Challenger replaces head of fixed income
Challenger Head of Fixed Income Paul van Ryn has left the firm, and has been replaced by Bob Sahota. Sahota has assisted with management of the High Yield Fund, and was previously a credit analyst at PIMCO and worked in AMP's fixed interest team. Senior Portfolio Manager Phillip Strano has also left the firm. Challenger has transferred Steve Sutinen, a portfolio manager in Challenger Life’s Debt and Alternative Investments team, to the funds management team to work with Sahota.
Van Ryn was responsible for the creation and management of Challenger's High Yield investment strategy (available through funds such as Challenger Wholesale High Yield). Challenger had been severely affected in the turbulent credit market environment by its exposures to sub-investment-grade credit, asset-backed securities, and hybrids. In October last year, the firm halted redemptions from the High Yield funds, and instituted a regime in which withdrawals will be allowed on a quarterly basis as investments are sold or mature.

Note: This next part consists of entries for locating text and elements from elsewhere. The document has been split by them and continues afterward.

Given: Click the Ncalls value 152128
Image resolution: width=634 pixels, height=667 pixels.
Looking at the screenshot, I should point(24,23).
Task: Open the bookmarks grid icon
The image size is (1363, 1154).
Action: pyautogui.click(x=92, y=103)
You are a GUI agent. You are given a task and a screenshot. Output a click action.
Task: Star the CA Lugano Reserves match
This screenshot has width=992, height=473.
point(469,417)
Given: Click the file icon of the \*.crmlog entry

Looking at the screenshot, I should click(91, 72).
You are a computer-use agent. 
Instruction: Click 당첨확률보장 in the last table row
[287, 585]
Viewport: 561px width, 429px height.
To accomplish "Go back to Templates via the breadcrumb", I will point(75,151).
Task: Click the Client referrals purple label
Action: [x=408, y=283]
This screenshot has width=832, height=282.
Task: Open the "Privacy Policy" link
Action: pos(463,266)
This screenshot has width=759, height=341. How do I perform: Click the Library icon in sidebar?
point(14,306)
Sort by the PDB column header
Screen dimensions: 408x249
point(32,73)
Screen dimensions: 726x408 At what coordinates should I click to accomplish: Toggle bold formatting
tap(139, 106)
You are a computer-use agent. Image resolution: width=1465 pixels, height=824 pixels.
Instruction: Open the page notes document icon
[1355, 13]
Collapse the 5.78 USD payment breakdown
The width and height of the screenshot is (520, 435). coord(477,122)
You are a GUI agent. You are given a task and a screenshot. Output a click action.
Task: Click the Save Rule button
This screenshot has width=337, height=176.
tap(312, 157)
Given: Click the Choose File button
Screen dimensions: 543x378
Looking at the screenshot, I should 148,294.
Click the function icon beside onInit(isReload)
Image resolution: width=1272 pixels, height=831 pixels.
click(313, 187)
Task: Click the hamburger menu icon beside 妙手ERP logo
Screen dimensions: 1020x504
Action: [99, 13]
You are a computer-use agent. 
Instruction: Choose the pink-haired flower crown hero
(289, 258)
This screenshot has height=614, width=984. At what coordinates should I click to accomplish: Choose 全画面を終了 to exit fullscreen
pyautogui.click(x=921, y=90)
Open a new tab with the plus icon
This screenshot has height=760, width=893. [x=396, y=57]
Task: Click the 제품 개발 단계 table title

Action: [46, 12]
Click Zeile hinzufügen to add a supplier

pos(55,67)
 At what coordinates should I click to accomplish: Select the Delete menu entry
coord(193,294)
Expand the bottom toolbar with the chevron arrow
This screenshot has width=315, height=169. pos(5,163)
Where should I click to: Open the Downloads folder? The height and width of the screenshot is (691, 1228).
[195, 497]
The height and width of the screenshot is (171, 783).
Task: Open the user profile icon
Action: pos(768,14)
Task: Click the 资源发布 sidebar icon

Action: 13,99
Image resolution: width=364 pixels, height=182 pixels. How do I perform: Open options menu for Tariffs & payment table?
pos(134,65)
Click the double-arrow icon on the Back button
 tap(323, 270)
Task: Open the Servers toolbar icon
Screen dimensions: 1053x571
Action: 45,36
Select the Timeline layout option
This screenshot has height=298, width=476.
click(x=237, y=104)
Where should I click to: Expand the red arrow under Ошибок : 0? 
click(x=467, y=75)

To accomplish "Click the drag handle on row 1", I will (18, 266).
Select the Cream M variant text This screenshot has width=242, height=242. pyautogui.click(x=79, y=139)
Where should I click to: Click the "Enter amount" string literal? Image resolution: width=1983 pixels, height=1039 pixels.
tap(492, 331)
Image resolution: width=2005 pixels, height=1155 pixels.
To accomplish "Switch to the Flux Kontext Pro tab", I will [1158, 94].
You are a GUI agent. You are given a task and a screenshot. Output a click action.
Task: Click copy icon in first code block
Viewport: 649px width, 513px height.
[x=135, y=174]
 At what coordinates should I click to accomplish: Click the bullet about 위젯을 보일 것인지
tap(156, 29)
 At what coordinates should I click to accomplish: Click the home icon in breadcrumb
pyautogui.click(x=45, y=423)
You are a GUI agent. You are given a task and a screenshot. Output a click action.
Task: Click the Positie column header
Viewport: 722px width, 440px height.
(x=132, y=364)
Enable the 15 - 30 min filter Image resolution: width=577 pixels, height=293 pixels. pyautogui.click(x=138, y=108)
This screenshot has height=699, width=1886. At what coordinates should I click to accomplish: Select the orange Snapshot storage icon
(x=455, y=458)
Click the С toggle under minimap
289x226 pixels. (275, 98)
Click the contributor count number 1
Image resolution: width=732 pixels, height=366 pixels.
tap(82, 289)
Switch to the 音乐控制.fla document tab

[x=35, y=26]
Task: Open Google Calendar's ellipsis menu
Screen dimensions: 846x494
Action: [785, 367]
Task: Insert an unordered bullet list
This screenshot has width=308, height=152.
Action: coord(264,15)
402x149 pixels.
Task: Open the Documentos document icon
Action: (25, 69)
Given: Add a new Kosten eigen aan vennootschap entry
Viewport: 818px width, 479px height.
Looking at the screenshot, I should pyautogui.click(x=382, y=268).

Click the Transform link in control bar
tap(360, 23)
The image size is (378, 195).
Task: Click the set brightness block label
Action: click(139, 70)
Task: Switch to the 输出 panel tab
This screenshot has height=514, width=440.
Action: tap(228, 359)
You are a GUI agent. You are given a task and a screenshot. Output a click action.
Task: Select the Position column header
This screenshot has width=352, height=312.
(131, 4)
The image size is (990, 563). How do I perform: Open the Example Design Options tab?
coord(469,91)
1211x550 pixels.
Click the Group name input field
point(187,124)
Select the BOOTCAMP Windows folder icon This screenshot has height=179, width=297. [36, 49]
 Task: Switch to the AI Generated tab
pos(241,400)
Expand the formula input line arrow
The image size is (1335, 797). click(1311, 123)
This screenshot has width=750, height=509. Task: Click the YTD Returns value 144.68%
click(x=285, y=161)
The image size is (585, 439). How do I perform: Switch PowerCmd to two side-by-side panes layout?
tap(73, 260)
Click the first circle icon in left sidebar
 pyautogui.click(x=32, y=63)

Challenger has subsequently been carefully selling assets when it can to increase the level of cash in the portfolio to fund anticipated redemption requests. The first redemption window opened on 23 January and closed on 20 February, and the firm is currently processing requests on a pro-rata basis.
Because of these liquidity restrictions, in October 2008 we moved our Morningstar Recommendation to 'Hold', commenting that "those considering High Yield should look elsewhere for now, while existing investors have no option but to remain until liquidity permits a decision". Following van Ryn's replacement by Sahota, our fund research analysts have reconfirmed the existing 'Hold' recommendation, and will update relevant references in our research report.
DWS replaces hedge fund manager
DWS Investments has completed a strategic review of its Australian-offered hedge funds DWS Strategic Value and RREEF Global Equity Opportunities. Former investment manager and Deutsche Asset Management subsidiary Topiary Fund Management is winding up the majority of its funds, and the locally-offered DWS hedge funds invested in these. The firm has elected to switch investment management to Stamford, Connecticut-headquartered K2 Advisors. K2 – unrelated to Campbell Neal and Mark Newman's Melbourne boutique K2 Asset Management – was established in 1994 and also has offices in Chicago, Hong Kong, London, New York, Sydney, and Tokyo. DWS ceased accepting applications for and processing redemptions from the Strategic Value and Global Equity Opportunities funds in December last year, and has now extended this during the transition process. After DWS announced the review, we moved our Morningstar Recommendation for the Strategic Value fund from 'Investment Grade' to 'Hold'. We'll be keeping this in place until the transition has been completed, and then reassessing the Strategic Value strategy and publishing an updated report.